Before there was Christian Dior the couturier, there was Dior the gallerist. And while the gallery lasted only six years, before shuttering in 1934, it confirmed Dior's unerring eye. That an unknown artist named Salvador Dali—plus rising stars such as Giacometti, Man Ray, Picasso, Max Ernst, and Cocteau—came to wider public attention was to Dior's credit.

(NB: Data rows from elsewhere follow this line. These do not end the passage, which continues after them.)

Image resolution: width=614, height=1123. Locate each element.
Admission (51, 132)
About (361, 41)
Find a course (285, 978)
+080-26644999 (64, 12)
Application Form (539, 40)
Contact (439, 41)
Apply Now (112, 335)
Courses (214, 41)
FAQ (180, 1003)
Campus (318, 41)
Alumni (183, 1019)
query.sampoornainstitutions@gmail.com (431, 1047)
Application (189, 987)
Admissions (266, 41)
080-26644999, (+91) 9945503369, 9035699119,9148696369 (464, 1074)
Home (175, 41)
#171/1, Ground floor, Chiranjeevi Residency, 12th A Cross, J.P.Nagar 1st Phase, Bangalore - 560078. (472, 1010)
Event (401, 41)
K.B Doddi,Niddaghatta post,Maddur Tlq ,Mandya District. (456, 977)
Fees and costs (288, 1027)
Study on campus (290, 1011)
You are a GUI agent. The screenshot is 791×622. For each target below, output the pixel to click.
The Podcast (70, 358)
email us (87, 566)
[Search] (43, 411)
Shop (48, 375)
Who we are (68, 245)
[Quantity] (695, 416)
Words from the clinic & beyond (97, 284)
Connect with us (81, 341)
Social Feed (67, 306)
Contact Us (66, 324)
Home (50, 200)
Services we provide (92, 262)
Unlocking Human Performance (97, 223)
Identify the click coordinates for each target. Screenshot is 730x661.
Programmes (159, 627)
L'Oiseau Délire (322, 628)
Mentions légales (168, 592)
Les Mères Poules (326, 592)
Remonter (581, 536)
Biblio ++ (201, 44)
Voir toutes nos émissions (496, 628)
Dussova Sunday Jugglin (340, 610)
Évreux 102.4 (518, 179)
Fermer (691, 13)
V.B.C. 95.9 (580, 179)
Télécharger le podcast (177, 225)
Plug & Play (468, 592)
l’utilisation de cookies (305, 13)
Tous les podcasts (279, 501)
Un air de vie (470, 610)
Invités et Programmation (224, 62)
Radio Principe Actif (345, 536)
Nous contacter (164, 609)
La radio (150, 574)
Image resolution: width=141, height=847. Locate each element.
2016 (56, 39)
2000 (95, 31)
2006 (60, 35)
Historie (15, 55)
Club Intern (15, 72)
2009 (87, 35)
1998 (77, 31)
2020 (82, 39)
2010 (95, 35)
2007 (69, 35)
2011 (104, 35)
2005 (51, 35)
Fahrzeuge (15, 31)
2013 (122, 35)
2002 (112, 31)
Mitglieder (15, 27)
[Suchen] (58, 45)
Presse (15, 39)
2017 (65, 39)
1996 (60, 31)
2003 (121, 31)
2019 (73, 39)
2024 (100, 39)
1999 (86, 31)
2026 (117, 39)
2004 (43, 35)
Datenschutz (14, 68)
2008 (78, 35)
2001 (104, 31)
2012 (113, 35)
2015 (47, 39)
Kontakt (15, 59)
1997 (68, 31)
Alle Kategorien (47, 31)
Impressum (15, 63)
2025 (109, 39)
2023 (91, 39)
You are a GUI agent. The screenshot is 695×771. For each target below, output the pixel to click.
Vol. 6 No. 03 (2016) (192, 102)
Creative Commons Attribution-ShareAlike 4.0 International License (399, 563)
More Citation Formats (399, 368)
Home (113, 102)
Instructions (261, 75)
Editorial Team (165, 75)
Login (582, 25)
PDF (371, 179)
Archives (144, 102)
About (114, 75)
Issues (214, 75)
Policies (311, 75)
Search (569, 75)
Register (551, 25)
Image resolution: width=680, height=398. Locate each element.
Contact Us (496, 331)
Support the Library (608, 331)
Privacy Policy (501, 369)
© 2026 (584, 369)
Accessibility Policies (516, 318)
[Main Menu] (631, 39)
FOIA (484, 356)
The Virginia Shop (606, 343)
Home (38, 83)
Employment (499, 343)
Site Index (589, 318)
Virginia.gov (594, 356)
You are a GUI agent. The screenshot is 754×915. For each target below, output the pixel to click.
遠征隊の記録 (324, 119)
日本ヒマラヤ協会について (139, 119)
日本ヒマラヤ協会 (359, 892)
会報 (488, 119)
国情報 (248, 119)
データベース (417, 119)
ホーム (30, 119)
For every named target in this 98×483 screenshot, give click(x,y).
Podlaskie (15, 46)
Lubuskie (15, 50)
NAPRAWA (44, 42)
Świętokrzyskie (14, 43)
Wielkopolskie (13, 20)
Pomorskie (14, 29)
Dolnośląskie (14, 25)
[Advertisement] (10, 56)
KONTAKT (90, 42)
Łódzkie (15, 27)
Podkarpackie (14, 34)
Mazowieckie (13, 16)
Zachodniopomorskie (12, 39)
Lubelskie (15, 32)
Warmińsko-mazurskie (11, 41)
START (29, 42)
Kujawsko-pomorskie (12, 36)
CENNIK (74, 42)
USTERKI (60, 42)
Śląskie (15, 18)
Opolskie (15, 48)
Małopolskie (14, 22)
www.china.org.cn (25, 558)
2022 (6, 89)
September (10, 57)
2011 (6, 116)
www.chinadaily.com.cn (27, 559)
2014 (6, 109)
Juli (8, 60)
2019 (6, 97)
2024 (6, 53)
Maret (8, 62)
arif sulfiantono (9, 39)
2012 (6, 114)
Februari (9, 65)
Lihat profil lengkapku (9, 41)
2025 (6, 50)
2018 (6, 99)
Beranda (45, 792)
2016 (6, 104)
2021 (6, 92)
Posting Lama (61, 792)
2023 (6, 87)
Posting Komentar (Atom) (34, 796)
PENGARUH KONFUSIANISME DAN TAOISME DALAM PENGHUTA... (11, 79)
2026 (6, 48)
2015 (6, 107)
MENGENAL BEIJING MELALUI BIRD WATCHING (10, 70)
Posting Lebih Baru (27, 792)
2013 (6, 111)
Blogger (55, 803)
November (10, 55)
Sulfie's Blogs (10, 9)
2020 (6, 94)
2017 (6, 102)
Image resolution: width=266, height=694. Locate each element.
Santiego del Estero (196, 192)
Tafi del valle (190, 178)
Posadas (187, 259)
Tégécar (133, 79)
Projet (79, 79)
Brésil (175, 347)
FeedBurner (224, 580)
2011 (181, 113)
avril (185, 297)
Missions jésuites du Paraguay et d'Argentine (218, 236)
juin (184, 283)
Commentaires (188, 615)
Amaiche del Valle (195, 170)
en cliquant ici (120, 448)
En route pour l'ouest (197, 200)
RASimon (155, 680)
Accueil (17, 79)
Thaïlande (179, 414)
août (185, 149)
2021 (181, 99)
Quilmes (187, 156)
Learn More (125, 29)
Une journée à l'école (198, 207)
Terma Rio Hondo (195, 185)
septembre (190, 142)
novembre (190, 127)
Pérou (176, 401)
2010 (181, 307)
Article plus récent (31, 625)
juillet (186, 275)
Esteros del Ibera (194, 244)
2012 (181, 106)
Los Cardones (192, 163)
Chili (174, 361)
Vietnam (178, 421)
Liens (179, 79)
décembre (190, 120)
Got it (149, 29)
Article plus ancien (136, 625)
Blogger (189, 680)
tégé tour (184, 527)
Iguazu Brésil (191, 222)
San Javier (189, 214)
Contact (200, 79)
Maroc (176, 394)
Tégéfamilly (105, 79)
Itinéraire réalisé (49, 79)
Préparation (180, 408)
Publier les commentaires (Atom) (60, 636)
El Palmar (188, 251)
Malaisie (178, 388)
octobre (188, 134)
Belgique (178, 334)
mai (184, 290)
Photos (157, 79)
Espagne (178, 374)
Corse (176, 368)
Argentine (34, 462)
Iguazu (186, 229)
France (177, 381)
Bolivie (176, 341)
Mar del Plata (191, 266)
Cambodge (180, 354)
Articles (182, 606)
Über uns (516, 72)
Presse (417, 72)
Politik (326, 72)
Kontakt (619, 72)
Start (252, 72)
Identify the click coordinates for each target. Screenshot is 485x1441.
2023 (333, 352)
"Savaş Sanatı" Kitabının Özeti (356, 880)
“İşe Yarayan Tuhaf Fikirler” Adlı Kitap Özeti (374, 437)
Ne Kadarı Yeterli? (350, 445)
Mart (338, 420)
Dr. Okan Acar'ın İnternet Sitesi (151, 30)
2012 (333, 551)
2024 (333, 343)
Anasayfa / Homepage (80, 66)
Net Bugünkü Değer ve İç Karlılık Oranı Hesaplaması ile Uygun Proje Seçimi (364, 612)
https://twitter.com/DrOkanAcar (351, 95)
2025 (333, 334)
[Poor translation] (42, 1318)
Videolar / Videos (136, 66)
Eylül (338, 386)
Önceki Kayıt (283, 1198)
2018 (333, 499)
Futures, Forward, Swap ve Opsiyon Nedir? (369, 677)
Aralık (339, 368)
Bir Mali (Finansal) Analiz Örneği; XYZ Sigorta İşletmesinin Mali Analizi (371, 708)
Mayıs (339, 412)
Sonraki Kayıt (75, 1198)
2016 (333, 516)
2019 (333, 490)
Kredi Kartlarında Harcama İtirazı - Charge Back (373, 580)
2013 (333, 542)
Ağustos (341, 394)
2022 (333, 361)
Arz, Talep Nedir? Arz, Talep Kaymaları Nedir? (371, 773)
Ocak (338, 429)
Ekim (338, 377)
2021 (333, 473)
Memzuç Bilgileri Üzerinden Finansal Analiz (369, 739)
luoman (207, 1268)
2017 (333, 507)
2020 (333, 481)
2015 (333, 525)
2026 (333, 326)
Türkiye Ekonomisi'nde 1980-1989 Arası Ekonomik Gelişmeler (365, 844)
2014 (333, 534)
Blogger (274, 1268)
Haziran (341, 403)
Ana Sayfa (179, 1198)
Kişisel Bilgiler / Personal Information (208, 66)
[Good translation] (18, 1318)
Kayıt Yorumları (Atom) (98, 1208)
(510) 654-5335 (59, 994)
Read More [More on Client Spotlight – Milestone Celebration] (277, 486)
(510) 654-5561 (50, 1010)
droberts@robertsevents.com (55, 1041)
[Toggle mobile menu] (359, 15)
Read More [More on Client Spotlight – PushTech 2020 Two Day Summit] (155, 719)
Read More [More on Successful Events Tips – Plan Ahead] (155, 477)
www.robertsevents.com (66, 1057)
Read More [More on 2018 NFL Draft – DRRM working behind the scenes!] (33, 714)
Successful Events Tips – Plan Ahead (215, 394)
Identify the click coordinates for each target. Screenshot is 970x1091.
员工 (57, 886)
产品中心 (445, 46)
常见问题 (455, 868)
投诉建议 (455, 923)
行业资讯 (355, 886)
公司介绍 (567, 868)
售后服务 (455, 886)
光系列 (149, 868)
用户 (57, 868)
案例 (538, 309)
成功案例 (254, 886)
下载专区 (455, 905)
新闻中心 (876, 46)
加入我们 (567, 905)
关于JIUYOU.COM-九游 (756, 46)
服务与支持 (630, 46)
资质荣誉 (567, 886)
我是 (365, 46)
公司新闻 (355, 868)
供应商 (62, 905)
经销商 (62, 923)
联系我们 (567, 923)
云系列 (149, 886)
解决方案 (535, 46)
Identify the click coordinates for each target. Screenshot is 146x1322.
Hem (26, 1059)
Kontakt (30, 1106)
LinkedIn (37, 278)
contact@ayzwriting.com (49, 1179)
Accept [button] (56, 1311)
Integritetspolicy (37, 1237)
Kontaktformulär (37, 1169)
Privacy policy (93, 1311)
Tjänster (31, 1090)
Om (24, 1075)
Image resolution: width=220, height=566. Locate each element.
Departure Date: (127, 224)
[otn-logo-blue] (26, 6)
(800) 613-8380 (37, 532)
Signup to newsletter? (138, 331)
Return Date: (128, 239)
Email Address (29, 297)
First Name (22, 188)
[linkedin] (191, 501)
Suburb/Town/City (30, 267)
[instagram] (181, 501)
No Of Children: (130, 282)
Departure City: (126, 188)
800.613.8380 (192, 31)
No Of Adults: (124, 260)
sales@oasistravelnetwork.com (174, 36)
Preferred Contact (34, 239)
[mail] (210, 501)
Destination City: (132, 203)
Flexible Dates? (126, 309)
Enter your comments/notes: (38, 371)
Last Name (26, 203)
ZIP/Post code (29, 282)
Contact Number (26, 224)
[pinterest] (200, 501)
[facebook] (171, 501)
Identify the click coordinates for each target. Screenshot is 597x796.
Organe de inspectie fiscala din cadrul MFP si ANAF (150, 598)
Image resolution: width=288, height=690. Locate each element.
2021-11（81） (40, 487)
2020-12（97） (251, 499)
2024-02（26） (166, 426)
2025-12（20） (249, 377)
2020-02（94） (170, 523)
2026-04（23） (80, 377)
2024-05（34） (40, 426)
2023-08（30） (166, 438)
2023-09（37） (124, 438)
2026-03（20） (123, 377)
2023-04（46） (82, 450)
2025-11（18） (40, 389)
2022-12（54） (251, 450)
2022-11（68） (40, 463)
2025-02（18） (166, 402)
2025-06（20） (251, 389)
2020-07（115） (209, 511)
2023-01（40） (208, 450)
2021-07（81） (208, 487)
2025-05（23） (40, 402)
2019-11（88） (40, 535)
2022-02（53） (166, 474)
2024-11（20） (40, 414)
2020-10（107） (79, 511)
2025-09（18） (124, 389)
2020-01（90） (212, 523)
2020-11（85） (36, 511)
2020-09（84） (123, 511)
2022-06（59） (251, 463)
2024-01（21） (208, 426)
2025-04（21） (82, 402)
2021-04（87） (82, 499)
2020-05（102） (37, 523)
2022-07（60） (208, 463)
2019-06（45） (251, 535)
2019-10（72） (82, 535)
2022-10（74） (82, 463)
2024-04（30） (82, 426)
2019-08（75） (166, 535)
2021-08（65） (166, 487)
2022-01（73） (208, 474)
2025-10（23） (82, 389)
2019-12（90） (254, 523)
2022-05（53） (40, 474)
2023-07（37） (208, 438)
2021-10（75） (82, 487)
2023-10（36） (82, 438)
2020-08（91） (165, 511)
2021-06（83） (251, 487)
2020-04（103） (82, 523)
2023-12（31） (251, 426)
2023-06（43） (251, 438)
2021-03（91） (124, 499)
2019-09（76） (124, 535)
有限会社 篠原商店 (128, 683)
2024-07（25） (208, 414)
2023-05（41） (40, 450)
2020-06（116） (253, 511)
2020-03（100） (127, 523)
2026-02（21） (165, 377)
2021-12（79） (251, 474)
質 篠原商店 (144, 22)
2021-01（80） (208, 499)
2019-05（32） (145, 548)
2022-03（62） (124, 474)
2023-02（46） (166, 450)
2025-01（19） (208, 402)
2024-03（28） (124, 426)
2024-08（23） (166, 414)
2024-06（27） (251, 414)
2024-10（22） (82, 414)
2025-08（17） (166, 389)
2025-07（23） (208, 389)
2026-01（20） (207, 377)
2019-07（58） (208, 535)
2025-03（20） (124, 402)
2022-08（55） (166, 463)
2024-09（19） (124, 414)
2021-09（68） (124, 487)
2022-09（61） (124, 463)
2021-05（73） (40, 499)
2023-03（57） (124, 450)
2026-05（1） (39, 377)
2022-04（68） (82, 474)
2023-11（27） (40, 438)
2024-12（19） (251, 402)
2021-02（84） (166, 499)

In that spirit, the house of Dior tapped fifteen female artists from all over to interpret Miss Dior, his first fragrance. Natalie Portman, the face of Miss Dior, was on hand last night to tour the exhibition at the Grand Palais, accompanied by Benjamin Millepied, LVMH chief Bernard Arnault, French first lady Valérie Trierweiler, Karl Lagerfeld, Dior president Sidney Toledano, and the U.S. Ambassador Charles Rivkin. "These pieces are incredible," noted Portman. "I loved meeting the artists and hearing about how Dior dedicated his first perfume to his sister, who fought in the Resistance. That all this memory and history is intertwined with the perfume was really moving. It's like creating light after a dark period." Tomoko Shioyasu, Ionna Vautrin, Joana Vasconcelos, and Lara Baladi were among the other artists represented.
As the party heated up, Dior perfumer-creator François Demachy remarked, "I spend my life composing perfumes, so I know how hard it is to speak of them properly. To see artists express the idea of perfume, and Miss Dior in particular, gives me new paths to explore. It's very touching."